Да, жизненный материал, лежащий в основе цикла лаконичных рассказов, страшен, необычен и выразителен. Но если отвлечься от литературы — разве мало писалось в прессе о страшных вещах, творящихся в детских домах и домах престарелых? О тяжелой участи детей, больных ДЦП? Разве не рассказывали журналисты о нравах, царящих в детских приютах, о воровстве, равнодушии персонала, забитости детей, обстановке концлагеря? Разве не били тревогу правозащитники, не распространяли докладов, в которых изложены факты пострашнее? Чуть копнуть в Интернете — и такие истории выползут, что детдом Гонсалеса Гальего раем покажется. Вон заголовок газетной статьи: “Шестнадцать человек в детском доме умерли от голода”. Как раз когда я пишу эти строки, по разным телеканалам прошли сюжеты с процесса над руководителями детского дома “Надежда”: детей истязали, надолго сажали в холодную комнату, вроде карцера, держали там без еды и питья, не водили в уборную, отбирали белье и одежду. В “Белом на черном” дети едят плохо и невкусно, но не голодают. Они страдают от равнодушия и черствости взрослых, но их никто не бьет и в карцере не держит. Знали ли мы, что быть сиротой-инвалидом куда страшнее, чем просто сиротой? Без сомнения.
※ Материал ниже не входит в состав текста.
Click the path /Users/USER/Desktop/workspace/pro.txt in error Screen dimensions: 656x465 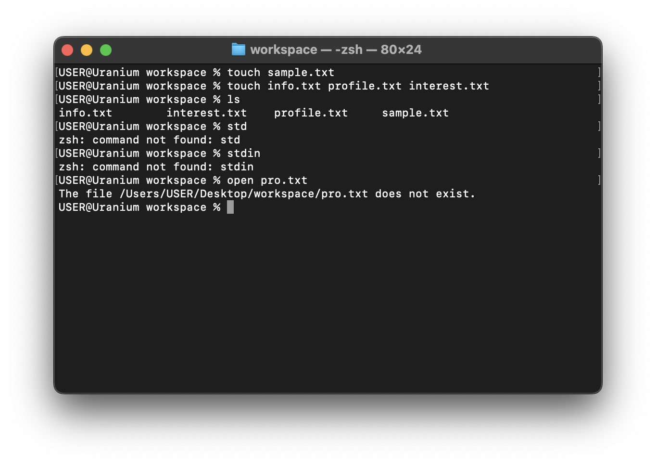[244, 194]

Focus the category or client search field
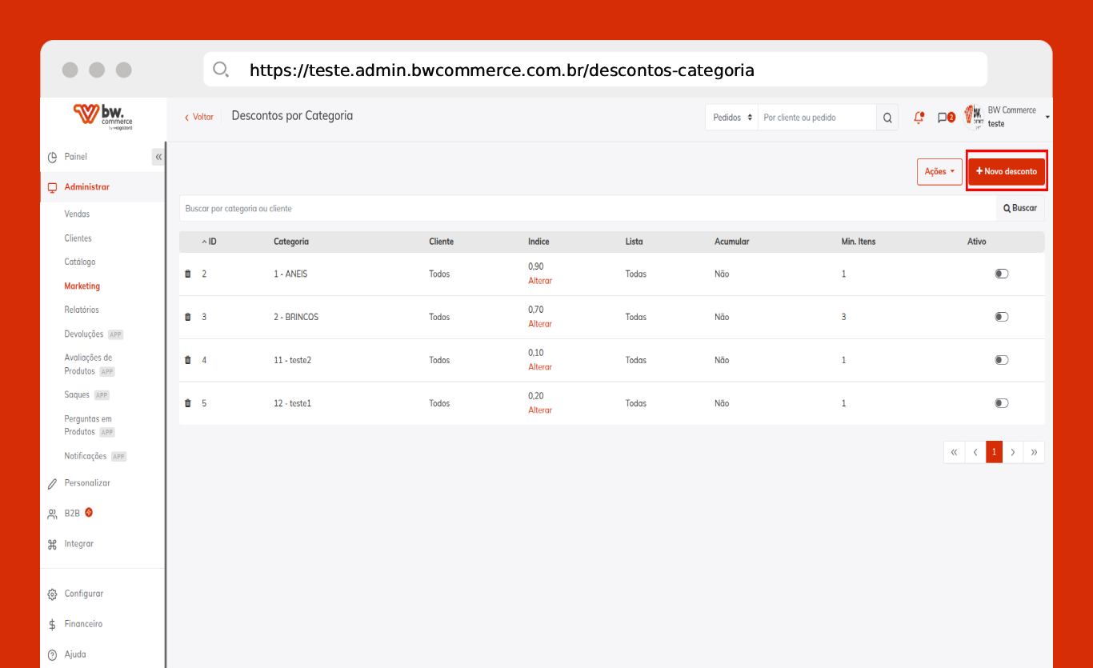[x=587, y=209]

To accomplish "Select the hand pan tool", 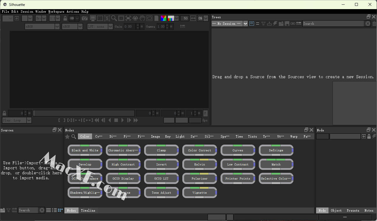I will click(142, 18).
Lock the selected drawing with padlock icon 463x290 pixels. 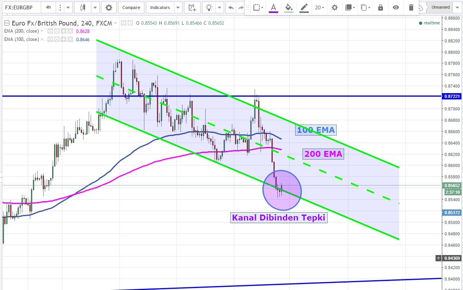tap(380, 7)
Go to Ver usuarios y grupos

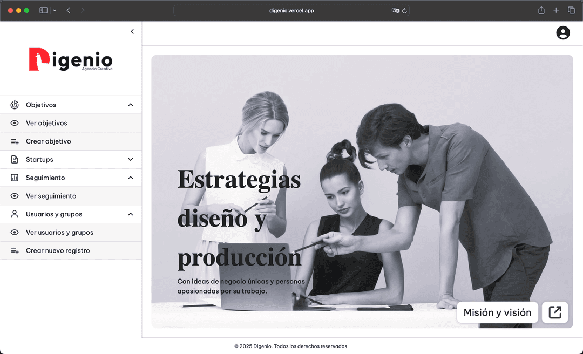pyautogui.click(x=59, y=233)
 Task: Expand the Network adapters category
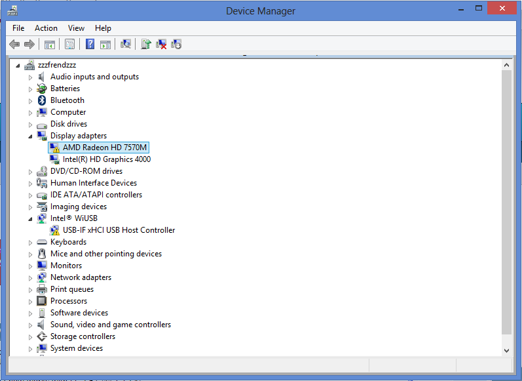[30, 277]
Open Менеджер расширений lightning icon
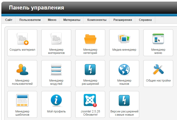Screen dimensions: 177x120 (x=90, y=70)
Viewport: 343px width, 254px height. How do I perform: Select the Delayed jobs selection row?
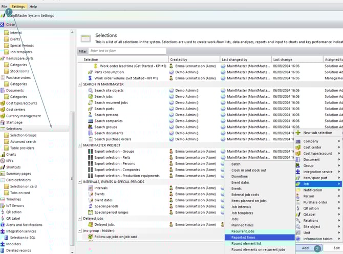pyautogui.click(x=105, y=224)
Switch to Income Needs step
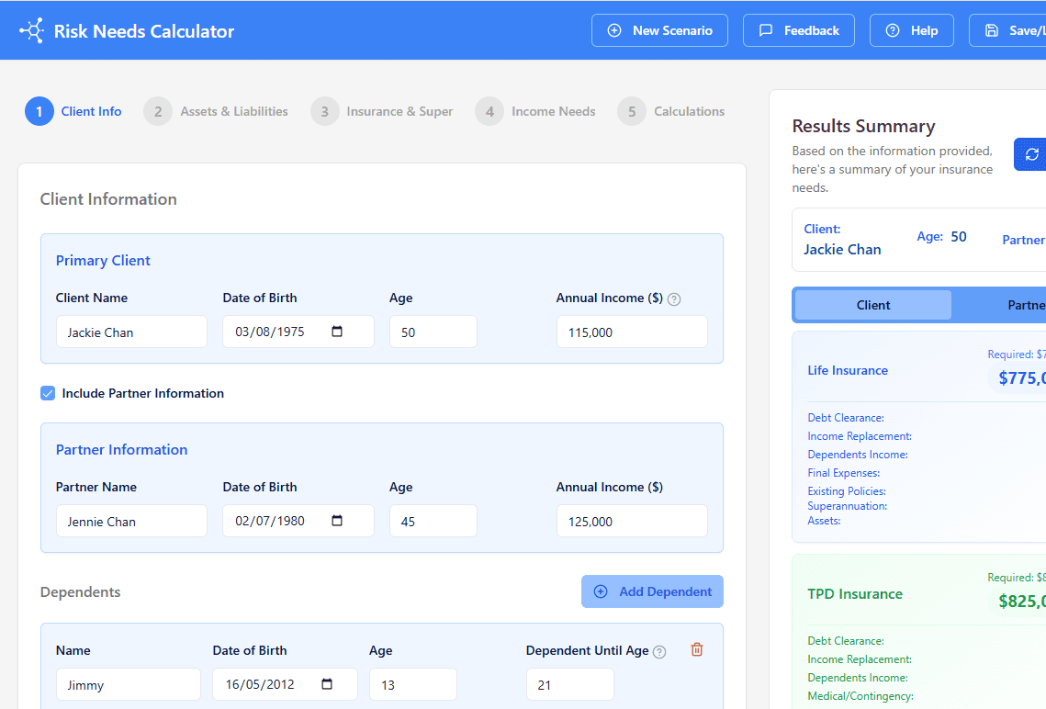The image size is (1046, 709). coord(535,111)
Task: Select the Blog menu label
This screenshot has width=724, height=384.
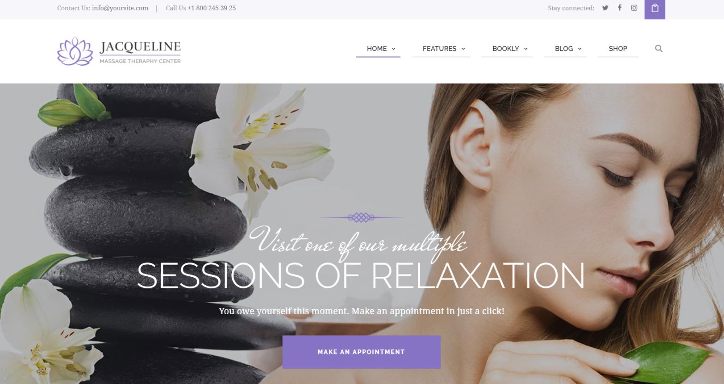Action: point(564,49)
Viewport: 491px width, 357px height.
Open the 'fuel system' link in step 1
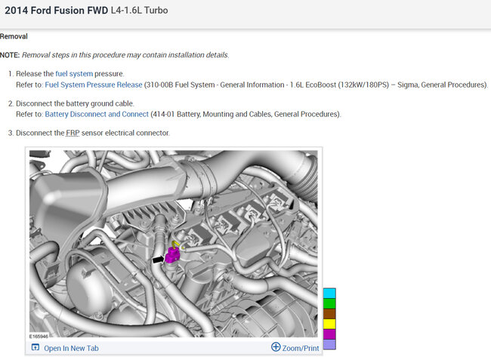click(x=74, y=74)
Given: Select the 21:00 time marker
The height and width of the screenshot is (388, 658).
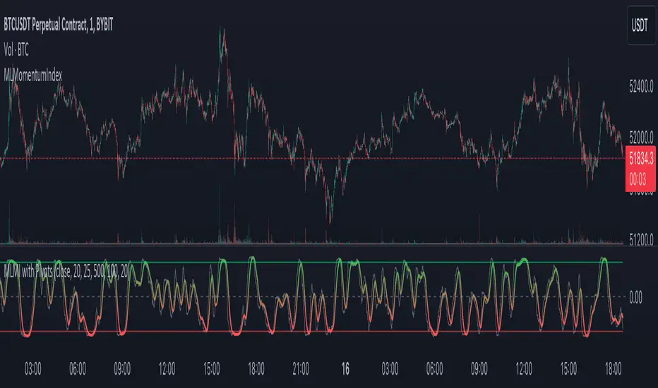Looking at the screenshot, I should click(301, 369).
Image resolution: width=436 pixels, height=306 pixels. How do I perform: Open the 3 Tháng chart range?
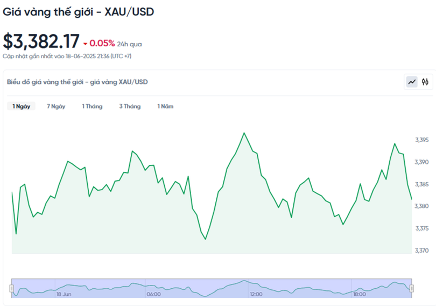pos(130,107)
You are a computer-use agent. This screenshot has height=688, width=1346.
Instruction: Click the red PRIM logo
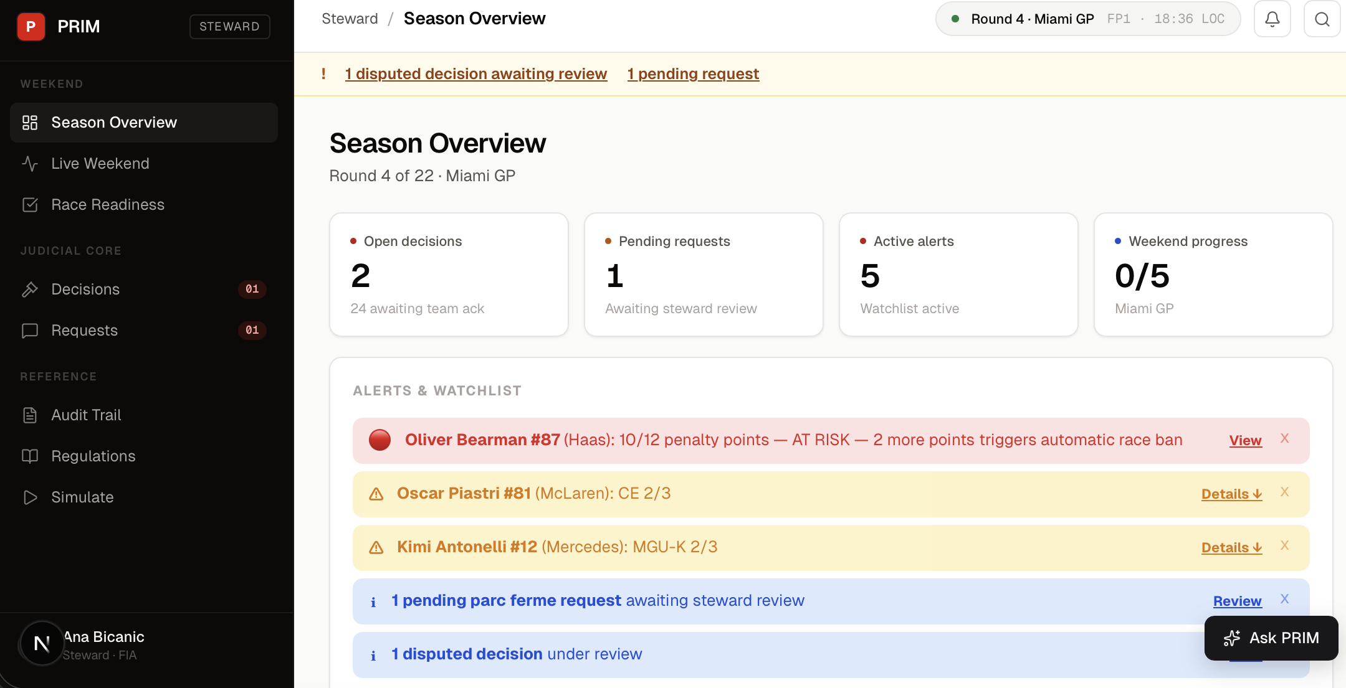tap(31, 26)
Почему же эту книгу читали как откровение? Да потому, что автор нашел художественный язык, адекватный материалу. Это не значит, что биография писателя не имеет значения для восприятия текста. Имеет, и очень большое. В литературе такое случается нередко. “Записки из Мертвого дома” произвели на читающую публику особое впечатление именно потому, что рассматривались в свете судьбы самого автора. “Архипелаг ГУЛаг” Солженицына, “Колымские рассказы” Шаламова не могли быть созданы без соответствующего лагерного опыта писателей. Но такой опыт имели многие, и их рассказы легли в гигантскую папку свидетельских показаний, не став литературой. Эффект свидетельских показаний Гонсалеса Гальего заключается именно в том, что это — литература.
Однако тесная связь биографии и прозы делает писателя заложником собственной биографии. О чем писать дальше?